INSTRUCTIONS FOR THE TASK =
Whenever "cell" occurs in a line of the material, list that line.
RECORD EXTRACTS: Begin
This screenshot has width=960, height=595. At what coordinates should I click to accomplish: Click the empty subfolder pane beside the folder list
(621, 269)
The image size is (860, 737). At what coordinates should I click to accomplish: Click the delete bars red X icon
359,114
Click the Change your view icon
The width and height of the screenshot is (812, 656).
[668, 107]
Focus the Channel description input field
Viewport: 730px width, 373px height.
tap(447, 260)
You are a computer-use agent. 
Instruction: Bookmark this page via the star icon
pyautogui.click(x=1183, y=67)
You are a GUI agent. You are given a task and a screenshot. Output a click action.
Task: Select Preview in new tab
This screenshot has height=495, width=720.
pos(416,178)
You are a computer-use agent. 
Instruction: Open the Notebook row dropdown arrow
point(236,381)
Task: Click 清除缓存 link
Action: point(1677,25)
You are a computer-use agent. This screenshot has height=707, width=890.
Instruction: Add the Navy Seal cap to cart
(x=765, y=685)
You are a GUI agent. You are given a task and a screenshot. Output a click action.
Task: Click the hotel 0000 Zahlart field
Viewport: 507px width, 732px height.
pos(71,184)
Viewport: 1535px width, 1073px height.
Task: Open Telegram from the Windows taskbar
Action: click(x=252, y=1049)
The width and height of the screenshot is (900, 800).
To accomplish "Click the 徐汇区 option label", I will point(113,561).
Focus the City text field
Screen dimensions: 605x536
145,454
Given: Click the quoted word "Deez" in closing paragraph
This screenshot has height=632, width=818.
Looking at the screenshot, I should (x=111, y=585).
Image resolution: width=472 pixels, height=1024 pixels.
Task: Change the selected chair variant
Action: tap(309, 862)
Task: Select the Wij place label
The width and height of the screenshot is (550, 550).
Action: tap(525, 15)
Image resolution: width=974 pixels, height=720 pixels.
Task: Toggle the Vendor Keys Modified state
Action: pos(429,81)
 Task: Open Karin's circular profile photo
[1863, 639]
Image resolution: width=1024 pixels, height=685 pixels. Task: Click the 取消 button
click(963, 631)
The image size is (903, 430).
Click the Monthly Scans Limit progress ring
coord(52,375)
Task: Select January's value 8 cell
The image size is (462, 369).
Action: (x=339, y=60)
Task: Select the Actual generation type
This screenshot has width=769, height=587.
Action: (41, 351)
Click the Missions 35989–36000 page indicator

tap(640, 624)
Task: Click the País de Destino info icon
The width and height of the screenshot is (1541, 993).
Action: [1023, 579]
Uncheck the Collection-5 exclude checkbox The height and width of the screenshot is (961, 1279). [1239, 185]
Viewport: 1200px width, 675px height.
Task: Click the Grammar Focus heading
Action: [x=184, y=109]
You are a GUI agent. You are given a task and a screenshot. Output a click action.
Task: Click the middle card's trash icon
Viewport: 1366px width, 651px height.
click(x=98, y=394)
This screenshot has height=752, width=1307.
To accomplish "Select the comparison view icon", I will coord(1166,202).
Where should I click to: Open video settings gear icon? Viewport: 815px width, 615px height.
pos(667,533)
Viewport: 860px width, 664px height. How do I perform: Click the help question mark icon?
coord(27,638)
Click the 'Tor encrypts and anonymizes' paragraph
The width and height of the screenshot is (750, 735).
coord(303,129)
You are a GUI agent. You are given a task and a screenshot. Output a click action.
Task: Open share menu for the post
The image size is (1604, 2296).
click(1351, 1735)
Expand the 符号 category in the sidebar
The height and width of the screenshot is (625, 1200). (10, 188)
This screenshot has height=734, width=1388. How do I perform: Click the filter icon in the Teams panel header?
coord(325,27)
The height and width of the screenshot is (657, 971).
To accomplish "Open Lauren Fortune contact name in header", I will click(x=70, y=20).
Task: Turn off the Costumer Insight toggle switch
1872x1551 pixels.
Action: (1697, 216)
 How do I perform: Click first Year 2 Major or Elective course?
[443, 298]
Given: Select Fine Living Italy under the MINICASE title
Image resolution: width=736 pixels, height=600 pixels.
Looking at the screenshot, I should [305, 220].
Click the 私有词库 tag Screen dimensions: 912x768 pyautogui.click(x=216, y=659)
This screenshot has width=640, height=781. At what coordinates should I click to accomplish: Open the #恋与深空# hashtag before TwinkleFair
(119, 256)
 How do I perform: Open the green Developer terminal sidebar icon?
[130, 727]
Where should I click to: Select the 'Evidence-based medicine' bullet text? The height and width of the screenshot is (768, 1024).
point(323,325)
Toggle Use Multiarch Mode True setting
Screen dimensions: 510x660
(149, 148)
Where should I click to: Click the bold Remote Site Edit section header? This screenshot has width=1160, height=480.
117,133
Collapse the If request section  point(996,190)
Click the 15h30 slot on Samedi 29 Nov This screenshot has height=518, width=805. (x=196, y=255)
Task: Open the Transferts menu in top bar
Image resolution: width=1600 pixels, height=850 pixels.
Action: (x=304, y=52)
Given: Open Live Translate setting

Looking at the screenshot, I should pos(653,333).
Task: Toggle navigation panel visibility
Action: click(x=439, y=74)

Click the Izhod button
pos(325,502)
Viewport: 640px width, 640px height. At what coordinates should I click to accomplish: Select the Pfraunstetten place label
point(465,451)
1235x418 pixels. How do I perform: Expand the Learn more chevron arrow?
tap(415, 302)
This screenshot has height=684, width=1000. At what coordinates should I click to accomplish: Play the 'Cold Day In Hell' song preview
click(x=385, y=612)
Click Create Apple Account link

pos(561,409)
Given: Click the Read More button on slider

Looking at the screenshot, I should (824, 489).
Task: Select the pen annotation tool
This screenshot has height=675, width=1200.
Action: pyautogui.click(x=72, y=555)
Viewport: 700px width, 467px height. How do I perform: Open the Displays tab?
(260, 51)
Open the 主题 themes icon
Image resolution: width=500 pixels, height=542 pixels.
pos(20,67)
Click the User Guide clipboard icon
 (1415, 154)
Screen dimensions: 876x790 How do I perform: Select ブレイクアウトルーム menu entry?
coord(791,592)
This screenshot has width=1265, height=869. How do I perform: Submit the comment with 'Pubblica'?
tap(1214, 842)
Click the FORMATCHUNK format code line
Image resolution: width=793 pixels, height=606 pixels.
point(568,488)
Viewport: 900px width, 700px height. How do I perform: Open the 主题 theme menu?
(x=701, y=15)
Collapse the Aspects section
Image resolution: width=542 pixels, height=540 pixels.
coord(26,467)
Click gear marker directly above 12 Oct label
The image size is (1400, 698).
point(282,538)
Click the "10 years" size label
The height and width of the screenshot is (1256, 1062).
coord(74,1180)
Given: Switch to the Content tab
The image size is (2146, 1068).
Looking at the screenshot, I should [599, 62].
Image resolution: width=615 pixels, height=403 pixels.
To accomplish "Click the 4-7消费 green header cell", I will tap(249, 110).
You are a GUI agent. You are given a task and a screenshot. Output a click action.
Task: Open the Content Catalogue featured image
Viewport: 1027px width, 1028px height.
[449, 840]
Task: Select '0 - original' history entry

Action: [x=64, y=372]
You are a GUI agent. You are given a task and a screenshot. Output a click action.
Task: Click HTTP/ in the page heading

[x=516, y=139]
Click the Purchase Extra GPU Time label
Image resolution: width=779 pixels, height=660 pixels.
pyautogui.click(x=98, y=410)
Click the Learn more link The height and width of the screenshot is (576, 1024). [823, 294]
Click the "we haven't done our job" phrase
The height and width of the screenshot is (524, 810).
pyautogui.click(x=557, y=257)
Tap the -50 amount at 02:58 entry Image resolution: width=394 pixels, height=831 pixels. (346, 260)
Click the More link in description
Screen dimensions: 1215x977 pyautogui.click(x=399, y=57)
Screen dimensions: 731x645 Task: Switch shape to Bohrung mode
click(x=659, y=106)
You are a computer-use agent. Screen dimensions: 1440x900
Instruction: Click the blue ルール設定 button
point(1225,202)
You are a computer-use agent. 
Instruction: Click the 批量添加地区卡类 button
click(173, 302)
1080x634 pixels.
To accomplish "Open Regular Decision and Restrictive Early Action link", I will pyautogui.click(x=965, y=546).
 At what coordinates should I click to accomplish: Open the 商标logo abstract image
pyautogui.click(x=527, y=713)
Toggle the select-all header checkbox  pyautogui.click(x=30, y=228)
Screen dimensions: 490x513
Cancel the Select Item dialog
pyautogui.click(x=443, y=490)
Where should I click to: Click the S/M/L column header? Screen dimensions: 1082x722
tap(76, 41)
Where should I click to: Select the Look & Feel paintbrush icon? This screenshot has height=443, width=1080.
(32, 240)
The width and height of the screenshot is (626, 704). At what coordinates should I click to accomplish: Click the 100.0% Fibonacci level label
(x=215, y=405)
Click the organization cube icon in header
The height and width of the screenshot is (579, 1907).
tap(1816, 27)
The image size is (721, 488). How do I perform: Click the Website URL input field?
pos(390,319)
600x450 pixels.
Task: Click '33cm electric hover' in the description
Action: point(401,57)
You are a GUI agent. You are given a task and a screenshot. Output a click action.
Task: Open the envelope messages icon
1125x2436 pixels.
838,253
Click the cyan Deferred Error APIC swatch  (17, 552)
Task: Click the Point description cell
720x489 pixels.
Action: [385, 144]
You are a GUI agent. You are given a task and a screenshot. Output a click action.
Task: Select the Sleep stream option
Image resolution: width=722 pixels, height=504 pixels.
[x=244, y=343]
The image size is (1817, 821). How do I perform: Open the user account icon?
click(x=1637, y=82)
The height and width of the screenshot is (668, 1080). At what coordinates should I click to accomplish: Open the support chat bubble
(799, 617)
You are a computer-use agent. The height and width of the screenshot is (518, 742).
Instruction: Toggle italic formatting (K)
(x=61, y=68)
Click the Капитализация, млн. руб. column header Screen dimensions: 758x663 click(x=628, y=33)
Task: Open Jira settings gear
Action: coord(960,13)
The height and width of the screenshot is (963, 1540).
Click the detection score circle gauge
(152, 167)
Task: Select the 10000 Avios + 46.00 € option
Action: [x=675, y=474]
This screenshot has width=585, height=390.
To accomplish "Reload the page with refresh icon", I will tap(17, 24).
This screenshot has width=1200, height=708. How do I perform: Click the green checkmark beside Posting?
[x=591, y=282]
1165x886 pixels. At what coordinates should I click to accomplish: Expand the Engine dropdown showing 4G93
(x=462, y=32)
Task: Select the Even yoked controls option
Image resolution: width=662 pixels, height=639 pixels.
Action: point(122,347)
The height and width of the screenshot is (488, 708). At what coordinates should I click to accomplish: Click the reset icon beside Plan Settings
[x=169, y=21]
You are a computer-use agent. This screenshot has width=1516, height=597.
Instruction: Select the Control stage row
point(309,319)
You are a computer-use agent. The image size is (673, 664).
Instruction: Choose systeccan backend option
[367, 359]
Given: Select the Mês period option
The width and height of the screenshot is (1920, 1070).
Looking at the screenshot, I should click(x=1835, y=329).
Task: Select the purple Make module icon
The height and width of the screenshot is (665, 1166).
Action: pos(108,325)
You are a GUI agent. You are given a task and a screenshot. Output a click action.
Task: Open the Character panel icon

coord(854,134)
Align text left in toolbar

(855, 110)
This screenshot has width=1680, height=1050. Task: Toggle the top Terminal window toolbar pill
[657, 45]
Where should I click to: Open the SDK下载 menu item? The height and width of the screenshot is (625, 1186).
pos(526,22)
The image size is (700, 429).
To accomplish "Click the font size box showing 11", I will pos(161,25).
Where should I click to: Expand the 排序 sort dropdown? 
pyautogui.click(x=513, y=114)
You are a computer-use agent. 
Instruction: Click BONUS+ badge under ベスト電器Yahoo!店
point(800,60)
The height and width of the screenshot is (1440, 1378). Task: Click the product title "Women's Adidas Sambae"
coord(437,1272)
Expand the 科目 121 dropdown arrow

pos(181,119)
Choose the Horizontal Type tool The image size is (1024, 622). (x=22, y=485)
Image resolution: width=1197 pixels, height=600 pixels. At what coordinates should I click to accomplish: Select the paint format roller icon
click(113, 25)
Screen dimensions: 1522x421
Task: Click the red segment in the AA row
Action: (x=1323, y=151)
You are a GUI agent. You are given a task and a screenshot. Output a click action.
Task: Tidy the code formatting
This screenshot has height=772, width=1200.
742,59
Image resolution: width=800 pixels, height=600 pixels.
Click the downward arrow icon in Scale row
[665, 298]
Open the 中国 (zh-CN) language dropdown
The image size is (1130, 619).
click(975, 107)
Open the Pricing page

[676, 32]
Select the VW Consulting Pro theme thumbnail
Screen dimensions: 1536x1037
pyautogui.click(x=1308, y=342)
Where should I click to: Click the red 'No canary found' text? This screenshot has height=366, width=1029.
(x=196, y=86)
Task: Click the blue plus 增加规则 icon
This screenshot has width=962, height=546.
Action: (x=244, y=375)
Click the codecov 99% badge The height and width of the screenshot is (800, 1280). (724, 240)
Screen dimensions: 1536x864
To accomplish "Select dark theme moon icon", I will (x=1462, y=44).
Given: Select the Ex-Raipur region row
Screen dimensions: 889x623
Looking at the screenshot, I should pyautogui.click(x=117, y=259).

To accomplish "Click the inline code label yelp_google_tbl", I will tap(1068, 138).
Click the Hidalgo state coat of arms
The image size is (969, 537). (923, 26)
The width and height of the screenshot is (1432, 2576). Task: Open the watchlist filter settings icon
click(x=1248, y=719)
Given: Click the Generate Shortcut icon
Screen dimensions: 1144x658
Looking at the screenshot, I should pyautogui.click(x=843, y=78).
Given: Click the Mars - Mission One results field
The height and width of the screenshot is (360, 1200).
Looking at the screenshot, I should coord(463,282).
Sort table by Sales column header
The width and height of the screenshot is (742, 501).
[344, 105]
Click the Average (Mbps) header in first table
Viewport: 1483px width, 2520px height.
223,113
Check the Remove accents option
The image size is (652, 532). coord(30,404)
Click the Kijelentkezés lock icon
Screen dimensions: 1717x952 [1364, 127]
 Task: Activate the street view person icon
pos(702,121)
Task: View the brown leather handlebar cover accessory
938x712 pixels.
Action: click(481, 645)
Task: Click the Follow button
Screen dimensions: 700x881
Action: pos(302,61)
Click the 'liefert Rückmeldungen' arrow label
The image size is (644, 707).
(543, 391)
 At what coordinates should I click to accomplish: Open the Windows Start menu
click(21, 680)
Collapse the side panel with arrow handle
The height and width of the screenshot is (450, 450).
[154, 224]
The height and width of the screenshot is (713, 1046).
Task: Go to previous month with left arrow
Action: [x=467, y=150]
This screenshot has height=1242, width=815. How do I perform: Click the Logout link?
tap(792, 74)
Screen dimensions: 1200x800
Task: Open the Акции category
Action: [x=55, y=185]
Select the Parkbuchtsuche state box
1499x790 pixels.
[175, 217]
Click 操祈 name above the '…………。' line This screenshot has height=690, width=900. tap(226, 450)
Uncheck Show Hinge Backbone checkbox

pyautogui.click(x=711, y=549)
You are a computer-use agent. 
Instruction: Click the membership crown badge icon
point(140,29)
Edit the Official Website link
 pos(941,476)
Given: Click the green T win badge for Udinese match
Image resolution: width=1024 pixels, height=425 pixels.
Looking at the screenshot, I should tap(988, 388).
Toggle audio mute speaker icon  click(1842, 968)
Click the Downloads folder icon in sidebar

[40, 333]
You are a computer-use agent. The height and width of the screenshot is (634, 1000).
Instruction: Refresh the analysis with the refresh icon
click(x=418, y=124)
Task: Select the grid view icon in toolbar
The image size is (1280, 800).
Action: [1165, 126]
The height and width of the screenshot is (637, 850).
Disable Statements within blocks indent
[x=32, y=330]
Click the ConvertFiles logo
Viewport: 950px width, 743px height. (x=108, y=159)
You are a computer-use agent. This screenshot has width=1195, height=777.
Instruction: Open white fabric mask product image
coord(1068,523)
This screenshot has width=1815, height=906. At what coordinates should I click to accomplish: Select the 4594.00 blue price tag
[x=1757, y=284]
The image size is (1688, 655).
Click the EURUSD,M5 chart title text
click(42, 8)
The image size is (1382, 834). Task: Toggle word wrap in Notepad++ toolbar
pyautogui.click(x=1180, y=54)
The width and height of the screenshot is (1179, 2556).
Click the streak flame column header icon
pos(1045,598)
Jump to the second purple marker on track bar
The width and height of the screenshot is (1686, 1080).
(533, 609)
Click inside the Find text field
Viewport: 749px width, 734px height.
RECORD EXTRACTS: End
PROBLEM SOLUTION =
Task: Select January's value 8 cell
To accomplish "Click the 4-7消费 green header cell", I will tap(249, 110).
Task: Click the Point description cell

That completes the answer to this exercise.